● What you will do
1. Print the passage from the book review starting at "I’m not really" and ending at "their next snack.".
2. Using the book review, decide whether each statement agrees with it: (a) the surveyor in the earlier time is hired by Gov. Shadrach Bond to locate the site of the new state capital; (b) the novel took two years to complete; (c) Pearl crashes a Ford into Bassett. Answer yes or no for each, quoting the deciding words.

The opening scene of Barry Coughlin’s new historical fiction novel, “Living the Dream,” is set in the Kaskaskia River bottom south of Vandalia.
It was that first scene that sucked me into this book about the early surveyor whose job it was to plat out the new capital – Vandalia. I read the first 37 pages without leaving my chair.
I’m not really a historical fiction reader. I like the facts, preferably with three or more sources.
Barry Coughlin may have changed all that.
We are admonished to write what we know. Well, Barry Coughlin knows surveying. He is the man in the book, slogging through the mud and mire, slapping at the swarms of bloodsuckers looking for their next snack.
The book, set in Fayette County, centers around a man named William Bassett. A land surveyor in a small Midwestern town, Bassett is hired to survey the location for a new stop light at the intersection of Route 40 and Interstate Drive in the village of St. Elsewhere.
Enter one of Barry’s colorful characters in the book, Pearl. She smashes her piece of junk Chevy into Bassett, sending him into a coma where he is transported to the earliest years of the Illinois statehood.
In this earlier time, he is William Bassett, U.S. deputy surveyor. Hired by Gov. Shadrach Bond to locate the site of Illinois’ new state capital, Vandalia, Bassett – with two hunters, an Indian guide, two French trappers and two surveyor’s helpers – left Kaskaskia, heading north into the basically uncharted virgin forest.
The book, “Living the Dream,” has all the elements of a good book. There is mystery, interesting characters, boy meets girl, identifiable local sites and humor.
This first effort took him 15 months to complete.
Barry also writes motivational articles, contributes to the St. Elmo Devonian and is writing a sequel to “Living the Dream.” He said that he wanted to write a fictional account of history, not replace history.
Barry asked, when I interviewed him, that in my article I focus more on the book rather than on the fact that he was diagnosed with Lou Gehrig’s Disease (ALS) in 2001. I told Barry I would be happy to do that, since he was being interviewed by someone receiving weekly treatments for breast cancer.

● Data for analysis
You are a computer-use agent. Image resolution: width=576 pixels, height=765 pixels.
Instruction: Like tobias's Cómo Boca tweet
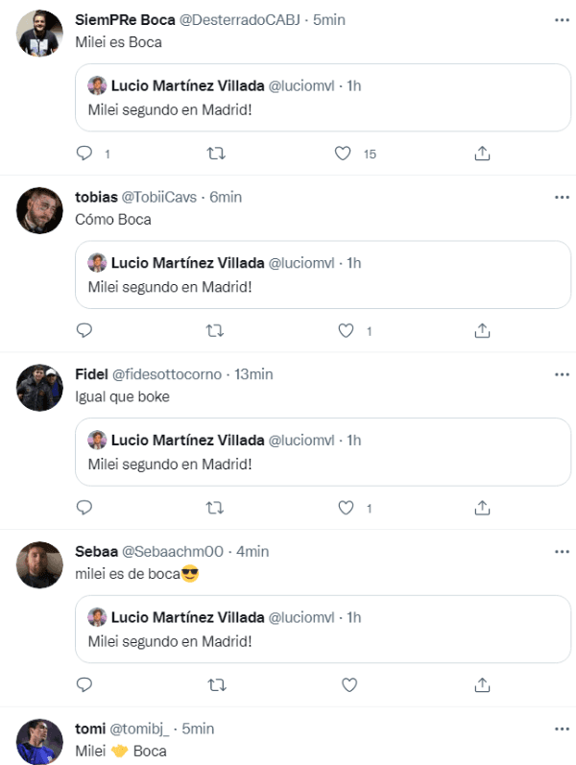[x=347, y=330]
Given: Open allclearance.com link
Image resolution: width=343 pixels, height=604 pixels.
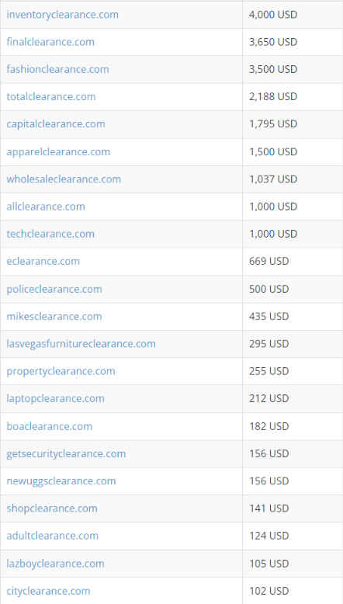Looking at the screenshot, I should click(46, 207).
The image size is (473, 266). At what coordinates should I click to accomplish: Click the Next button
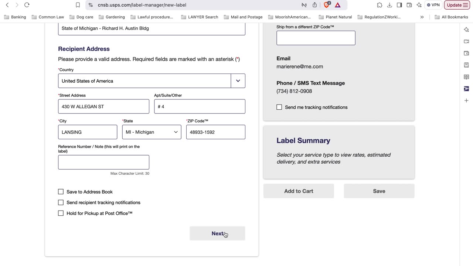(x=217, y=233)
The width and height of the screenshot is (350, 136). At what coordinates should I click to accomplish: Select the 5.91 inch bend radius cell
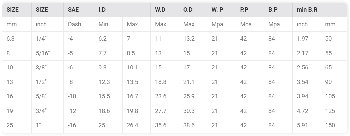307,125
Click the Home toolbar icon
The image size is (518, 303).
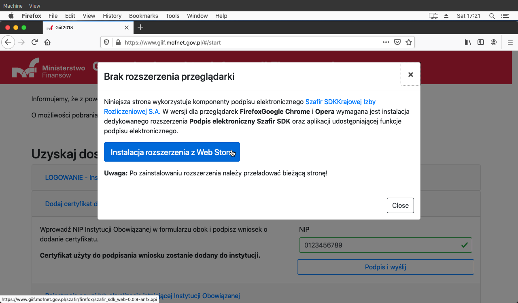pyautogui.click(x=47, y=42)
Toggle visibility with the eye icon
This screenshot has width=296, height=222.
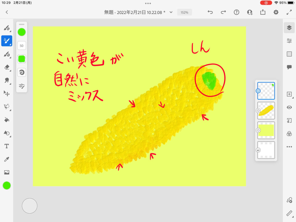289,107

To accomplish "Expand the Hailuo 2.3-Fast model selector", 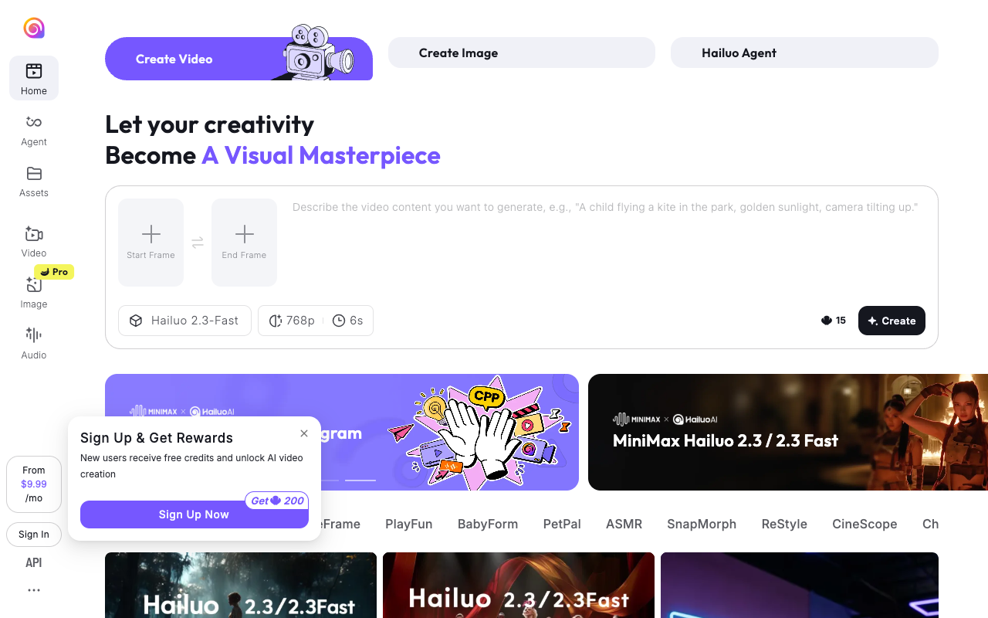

--

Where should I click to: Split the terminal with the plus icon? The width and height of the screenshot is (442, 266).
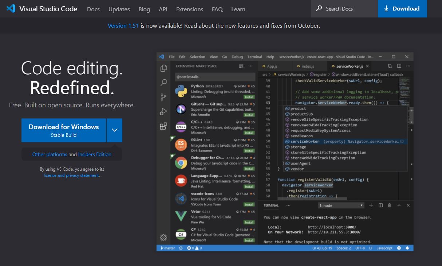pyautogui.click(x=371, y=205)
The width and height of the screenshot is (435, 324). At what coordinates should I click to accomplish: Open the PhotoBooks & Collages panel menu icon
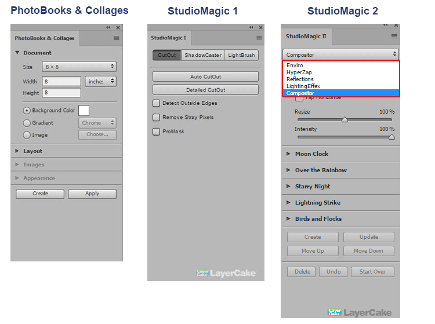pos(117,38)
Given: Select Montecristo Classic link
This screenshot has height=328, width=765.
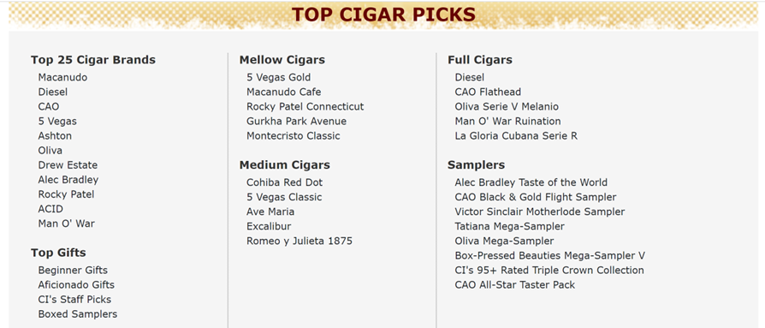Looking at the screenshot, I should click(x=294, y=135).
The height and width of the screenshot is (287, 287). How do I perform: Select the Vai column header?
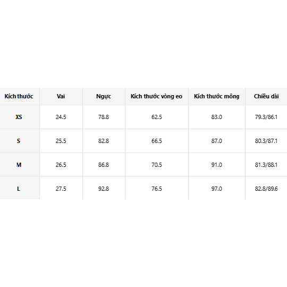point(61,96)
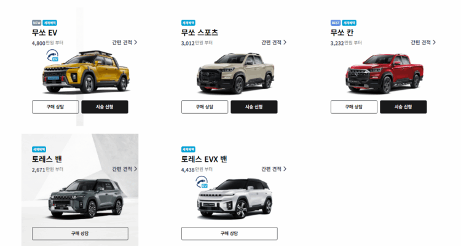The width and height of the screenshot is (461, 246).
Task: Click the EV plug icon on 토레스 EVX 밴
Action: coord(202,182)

...

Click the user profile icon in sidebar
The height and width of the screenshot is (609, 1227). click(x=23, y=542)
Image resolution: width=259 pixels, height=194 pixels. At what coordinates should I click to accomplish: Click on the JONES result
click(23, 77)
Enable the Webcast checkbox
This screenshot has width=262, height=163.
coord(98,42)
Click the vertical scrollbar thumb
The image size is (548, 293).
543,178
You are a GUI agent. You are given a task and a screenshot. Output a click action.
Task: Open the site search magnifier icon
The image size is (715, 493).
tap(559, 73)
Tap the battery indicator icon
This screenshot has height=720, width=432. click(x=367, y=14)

● Answers to each task
1.
I’m not really a historical fiction reader. I like the facts, preferably with three or more sources.
Barry Coughlin may have changed all that.
We are admonished to write what we know. Well, Barry Coughlin knows surveying. He is the man in the book, slogging through the mud and mire, slapping at the swarms of bloodsuckers looking for their next snack.

2.
(a) Yes: "Hired by Gov. Shadrach Bond to locate the site of Illinois’ new state capital, Vandalia"
(b) No: "This first effort took him 15 months to complete."
(c) No: "She smashes her piece of junk Chevy into Bassett"